In my classification, B kind of implies A. It just takes it further, or perhaps, is one kind of specific way of doing (A). I have kept them separate as I think it’s worth exploring how roles can be disaggregated in a converged protocol (A) but also how roles can be disaggregated such that the protocol itself has a clear split between control and data planes (B).

Data plane–control plane separation

Before we look at the Kafka Replication Protocol, I’d like to review what the data plane and control plane are within the context of a log replication protocol. My post, Steady on! Separating Failure-Free Ordering from Fault-Tolerant Consensus also touches on this subject.

The data plane is typically the logic of performing replication in a stable failure-free state (that I will call steady-state). Nothing bad is happening; the cluster is making progress in this steady-state. There might be minor failures, such as a transient connectivity issue between nodes, but nothing that requires a change to the configuration of the cluster. The data plane can be simple, as only failure-free ordering is required to be implemented (see the Steady On! post to for more on that).

The control plane is the logic to make changes to the steady-state configuration, either reacting to failure, or commands from some kind of operator.

A failure of some kind might be preventing the steady-state configuration from making progress. In a leader-follower system, it might mean the leader has become unreachable, requiring a leader election to elect a new leader to ensure continued availability. It could mean the permanent failure of a server in the cluster, requiring a replacement. In either case, without some kind of change, the system is either unavailable or degraded in some way.

Other reasons can be to migrate workloads to avoid contention on the underlying hardware. In this case, a move may actually be the addition of a new member and the removal of an existing member.

Whatever the case, the control plane takes the system from one steady-state configuration to another.

*Fig 1. Reconfiguration moves the system from one steady state configuration to another in response to failures, policy triggers or other factors such as load balancing.*

In Raft, reconfiguration specifically refers to membership changes, but I will use the term reconfiguration in a broader sense to include any change to the configuration/topology of the replication cluster (including who the leader is).

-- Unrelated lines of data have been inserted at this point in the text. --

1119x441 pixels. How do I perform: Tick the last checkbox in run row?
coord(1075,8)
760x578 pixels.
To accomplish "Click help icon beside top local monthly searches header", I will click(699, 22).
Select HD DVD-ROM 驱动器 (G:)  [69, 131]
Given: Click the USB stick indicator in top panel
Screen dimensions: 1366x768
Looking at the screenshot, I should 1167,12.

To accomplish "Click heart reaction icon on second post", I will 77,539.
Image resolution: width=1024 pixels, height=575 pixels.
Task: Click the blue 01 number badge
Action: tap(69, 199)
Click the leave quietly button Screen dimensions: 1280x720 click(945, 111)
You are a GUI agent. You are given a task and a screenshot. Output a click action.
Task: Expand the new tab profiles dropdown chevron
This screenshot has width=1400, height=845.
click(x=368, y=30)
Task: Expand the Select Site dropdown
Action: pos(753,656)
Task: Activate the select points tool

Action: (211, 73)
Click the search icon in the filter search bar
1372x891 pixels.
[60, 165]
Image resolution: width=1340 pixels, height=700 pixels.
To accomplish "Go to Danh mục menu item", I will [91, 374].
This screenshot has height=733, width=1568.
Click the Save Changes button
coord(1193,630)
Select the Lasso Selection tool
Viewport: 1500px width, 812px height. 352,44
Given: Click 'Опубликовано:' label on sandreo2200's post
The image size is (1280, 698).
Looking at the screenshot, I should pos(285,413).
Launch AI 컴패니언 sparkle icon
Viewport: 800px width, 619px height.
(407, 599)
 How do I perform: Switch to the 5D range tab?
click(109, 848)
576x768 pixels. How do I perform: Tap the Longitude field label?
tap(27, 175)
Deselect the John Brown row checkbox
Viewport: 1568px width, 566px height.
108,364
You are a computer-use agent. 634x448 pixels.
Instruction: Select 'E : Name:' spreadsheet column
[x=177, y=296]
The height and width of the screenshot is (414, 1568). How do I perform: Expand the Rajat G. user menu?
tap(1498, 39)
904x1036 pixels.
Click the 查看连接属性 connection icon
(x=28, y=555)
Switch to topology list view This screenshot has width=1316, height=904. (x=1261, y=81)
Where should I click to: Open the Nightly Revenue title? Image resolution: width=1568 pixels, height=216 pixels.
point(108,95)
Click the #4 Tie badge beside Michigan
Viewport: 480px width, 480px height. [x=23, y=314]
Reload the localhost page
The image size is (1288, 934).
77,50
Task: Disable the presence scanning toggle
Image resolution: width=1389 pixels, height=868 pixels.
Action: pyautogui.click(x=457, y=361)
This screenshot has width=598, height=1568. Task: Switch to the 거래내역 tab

Who the leader is, is not a minor detail. In Raft, reconfiguration and data replication are mixed into the same underlying log, exercised by the same nodes, and with a tight dependence between them for correctness. The same goes for MultiPaxos, which is why I use the term converged protocol for both.

Kafka Replication Protocol–Splitting the planes

Separating the control plane from the data plane requires loose coupling. We want there to be little to no runtime dependency between the data plane and the control plane. In other words, if the control plane goes down, we want the data plane to continue to function. In such a scenario, the data plane should only cease to function if it exits a failure-free state, requiring intervention from the control plane. This is a general principle applied in many systems with control planes, such as Kubernetes. If the Kubernetes controller goes offline, we still want pods to function. Kafka, with KRaft, achieves this decoupling.

The roles and communication

The protocol is split into the following roles:

Controller (control plane)
Partition replicas (data plane)

Leader and followers

*Fig 2. The roles in the Kafka Replication Protocol*

The above is the logical model of the roles within the scope of a single partition. In reality, one Controller interacts with multiple partitions.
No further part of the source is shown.